***** Исходный текст

Имам Рукн ад-Дин все медлил, все тянул время. Его можно было понять, с учетом предшествовавших событий. И, наконец, решил не ездить к хану Хулагу лично, ограничившись посылкой делегации во главе со своим братом, носившим звучное иранское имя Шаханшах - «Царь царей». Реакция монголов, почувствовавших, что низаритский имам пытается обвести их вокруг пальца, последовала незамедлительно. Догадываясь о внутренней слабости противника, они направили большое войско для вторжения в самое сердце низаритских владений. Но, вопреки их ожиданиям, силы, двинутые ханом Хулагу на Рудбар, столкнулись со столь ожесточенным сопротивлением низаритов, что были вынуждены отступить. Единственным достижением монголов было разрушение сельскохозяйственной инфраструктуры, в первую очередь – уничтожение посевов. Убедившись в недостаточной результативности избранного им первоначально способа ведения войны с «мульхидами», хан Хулагу изменил свою тактику. Он направил Рукн ад-Дину послание, в котором выражал свое удовлетворение изъявлением низаритским имамом покорности монгольской власти, переданным через Шаханшаха. Хулагу успокаивал имама уверениями, что не сомневается в его личной невиновности, непричастности к убийствам, совершенным низаритами при его шедших неправедным путем предшественниках, и потому имам может не сомневаться в том, что монгольский властитель окажет ему самый радушный прием. Однако в то же время призывал его к предъявлению более убедительных доказательств своей доброй воли. Для начала Хулагу потребовал от Рукн ад-Дина демонтировать все низаритские крепости.
Получив это категорическое требование монгольского хана, имам Рукн ад-Дин, верный своей тактике выжидания, опять стал тянуть время. Не желая разом и слишком поспешно лишаться всех своих козырей, он, наконец распорядился о демонтаже нескольких второстепенных крепостей – из числа сорока имевшихся еще в его распоряжении -, но ограничился разрушением лишь незначительной части крепостных сооружений своих главных твердынь – Аламута, Маймундуза и Ламас(с)ара (а в одном случае – лишь снятием ворот). На приглашение хана Хулагу осчастливить монгольскую ставку своим личным посещением, имам низаритов ответствовал, что еще не готов к совершению столь ответственного визита. И что для надлежащей подготовки ему потребуется не меньше года, чтобы убедить всех своих подданных и единоверцев в том, что этот визит – в их же интересах. В то же время, не желая слишком раздражать монгольского властителя своей тактикой проволочек, Рукн ад-Дин приказал некоторым своим наместникам сдаться монголам. Приказ имама был выполнен его представителями в Кухистане, а также раисом-комендантом мощной крепости Гирдкух (хотя в саму крепость монголов так и не впустили).

**********
***** Список материалов

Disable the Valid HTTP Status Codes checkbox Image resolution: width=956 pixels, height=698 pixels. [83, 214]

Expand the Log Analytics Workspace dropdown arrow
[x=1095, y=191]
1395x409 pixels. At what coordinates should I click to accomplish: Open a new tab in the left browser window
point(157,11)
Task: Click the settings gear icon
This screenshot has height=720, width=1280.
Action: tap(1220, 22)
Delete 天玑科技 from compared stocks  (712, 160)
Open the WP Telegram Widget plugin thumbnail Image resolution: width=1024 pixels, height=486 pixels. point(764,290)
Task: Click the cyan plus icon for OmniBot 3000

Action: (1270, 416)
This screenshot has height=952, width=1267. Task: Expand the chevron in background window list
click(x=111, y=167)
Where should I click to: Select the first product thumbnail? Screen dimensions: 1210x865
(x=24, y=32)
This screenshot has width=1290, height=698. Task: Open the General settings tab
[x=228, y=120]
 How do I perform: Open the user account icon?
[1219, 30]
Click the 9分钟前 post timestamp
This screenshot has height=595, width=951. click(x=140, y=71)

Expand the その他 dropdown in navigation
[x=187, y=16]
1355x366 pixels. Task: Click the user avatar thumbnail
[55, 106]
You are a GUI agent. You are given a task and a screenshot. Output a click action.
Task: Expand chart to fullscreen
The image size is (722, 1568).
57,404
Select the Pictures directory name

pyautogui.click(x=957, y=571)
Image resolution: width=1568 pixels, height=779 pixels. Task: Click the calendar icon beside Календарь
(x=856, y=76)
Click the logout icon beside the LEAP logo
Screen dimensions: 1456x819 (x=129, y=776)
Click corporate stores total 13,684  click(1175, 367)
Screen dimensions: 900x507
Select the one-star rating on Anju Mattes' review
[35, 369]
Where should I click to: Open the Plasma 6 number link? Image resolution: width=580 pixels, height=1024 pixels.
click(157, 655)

**********

> [Письменное задание] Продолжите текст о противостоянии имама Рукн ад-Дина и хана Хулагу, начав сразу после его последнего предложения.

> [Ответ к задаче]
Доводы, приведенные Рукн ад-Дином в обоснование своего вежливого отказа явиться в ханскую ставку собственной персоной, не показались хану Хулагу достаточно убедительными. И хан потребовал от имама явиться к нему незамедлительно, без всяких проволочек. А если уж имам никак не может ускорить свой визит, пусть пришлет вместо себя своего сына. Но когда отправленный главой низаритов в ханскую ставку семилетний мальчик – якобы сын имама - предстал перед грозными очами Хулагу, хан усомнился в его подлинности. Хулагу отправил «подложного сына» обратно, заявив, что тот слишком молод, и потребовал от имама прислать взамен лже-сына другого, взрослого, заложника – например, еще одного своего брата. Не дождавшись этого другого заложника, монгольский хан, прекрасно понимая, что имам ведет с ним двойную игру, лично возглавил войско, вторгшееся в Рудбар. Когда Рукн ад-Дин отправил ему навстречу представительную делегацию, монголы были всего в трех дневных переходах от «Орлиного гнезда». «Царь мира» Хулагу, сменив язык восточной дипломатии на язык грубой силы, предъявил имаму низаритов ультиматум, сводившийся к следующему. Если Рукн ад-Дин разрушит крепость Маймундуз и лично явится на поклон к монгольскому хану, «то, согласно великодушному обычаю Его Величества (Хулагу – В. А.), он будет принят с добротою и почтением; но если он не примет во внимание последствия своих поступков, один Бог знает [что с ним случится]» (Джувейни).
Так для Рукн ад-Дина наступил «момент истины». Так имам «мульхидов» достиг «точки невозврата». Он стал лихорадочно искать возможность так или иначе выпутаться из сложившейся ситуации. Его неуверенность дополнительно усиливалась тем, что приближенные давали ему разные, порою противоположные, советы. Одни советовали имаму оказать сопротивление захватчикам, другие же – капитулировать. Наиболее авторитетным среди сторонников капитуляции был вышеупомянутый ученый-«энциклопедист» Насир ад-Дин ат-Туси, убеждавший Рукн ад-Дина в том, что расположение небесных светил не благоприятствует сопротивлению непобедимому врагу, захватившему на пути в Маймундуз немало мощных низаритских крепостей, включая Шахдиз, чьи неблагоразумные гарнизоны избрали гибельный для себя путь сопротивления . В конце концов, имам так и не решился склониться к той или иной точке зрения, предпочитая «ждать у моря погоды».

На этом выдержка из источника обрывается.